I am using the Louis Potter Jr. book The Art of Cello Playing. I like the book immensely; it is arranged in a logical and sequential manner and builds upon skills that you've (hopefully) mastered in an earlier lesson. I am learning thumb position early, so I do not get intimidated by it. I like thumb position quite a lot! I find it to be fun. We play duets from the Samuel Applebaum books Beautiful Music For Two String Instruments. I appreciate duets because I find it helps me with my intonation -- a lot! And, it's just plain fun to play with someone else.
I really appreciate my special cello buddy, Beaker, who also posts on the boards. She is more advanced than I, but she is always encouraging and willing to play music that she's done previously so that I can stretch myself. To me, that's one of the beautiful things about the cello and cellists. On the whole, I have found cellists to be open and willing to share knowledge, tips on technique, and just pass on whatever they can to help a fellow cellist.
When I attended the WCCIII, I was so gratified and impressed at the spirit of camaraderie and friendship I encountered there. I met so many amazing people, among them Ellen G, Bob, Tim, Laura, Max, Cheryl, Cordula, Dave, Ryan, and a lot of others, and it was an event I'll always cherish. I hope to meet so many more of you next time around. I will stay the whole week next time, and a goal of mine is to be able to play in the massed cello ensemble. At some point, I hope to be in a community orchestra and will work hard to achieve that goal. I met Victor Sazer too, which was a pleasure, as I am learning to play using techniques he has developed. I won't go into the details here because they are archived on the ICS website, but I believe strongly that he has offered cellists an option that is worth exploring. He was a very interesting and classy gentleman.
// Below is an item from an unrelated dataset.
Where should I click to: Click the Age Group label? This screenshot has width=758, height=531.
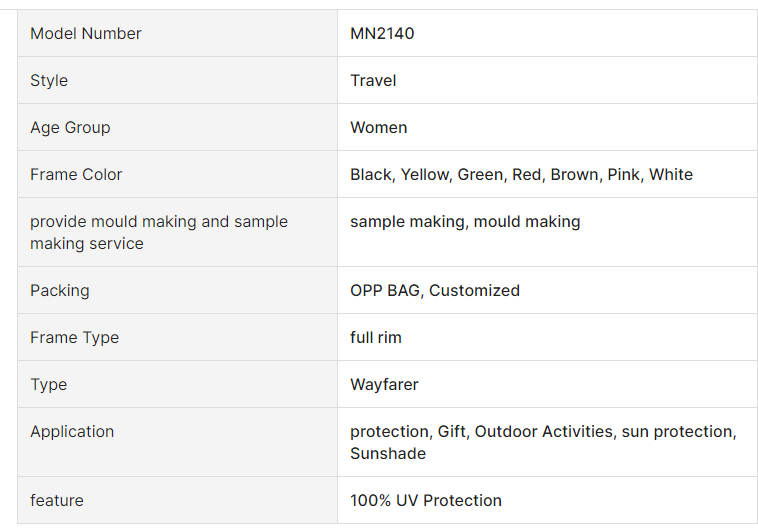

When I am not involved with my cello, I have other things that take up my spare time! I exercise (keeps the stress down and middle age spread kind of away), like to cook, read, participate in a hospice organization once a month, and I am very active in my church. I am forever looking for new music to add to my growing music library. I spend time cello chatting (you folks are the best resource other than a teacher I know) as well. I take care of my menagerie, too. I have an adorable white bulldog named Miss Petunia Pig who adores the cello! She'd crawl through it if she could. When I play, she has to be very close to it. She leans her jowls on the bouts, sometimes. She has a cello face she does when she is blissed out on the cello. She sticks just about 1/4 inch of her tongue out and closes her eyes and does a little half smile! Goofy dog. I have a Senegal Parrot named Sinbad who periodically cackles at my humble efforts. To round out the tribe, we adopted a stray named Miss Kitty who is an orange manx cat. We love our pets in this family!
Well, that's my biography. I hope you enjoy the snap of me at the Cello Congress. I was just overjoyed to be there -- I guess it may show a little in the photo! I just hope that I am given many more years on this earth, because the older I get, the better I love life! I want to be an old woman who happily plays her cello. I'd like to conclude by putting in a word of thanks for all of you here; this is an interesting melange of people and you have enriched my life enormously. I hope to read about you all in your bios someday!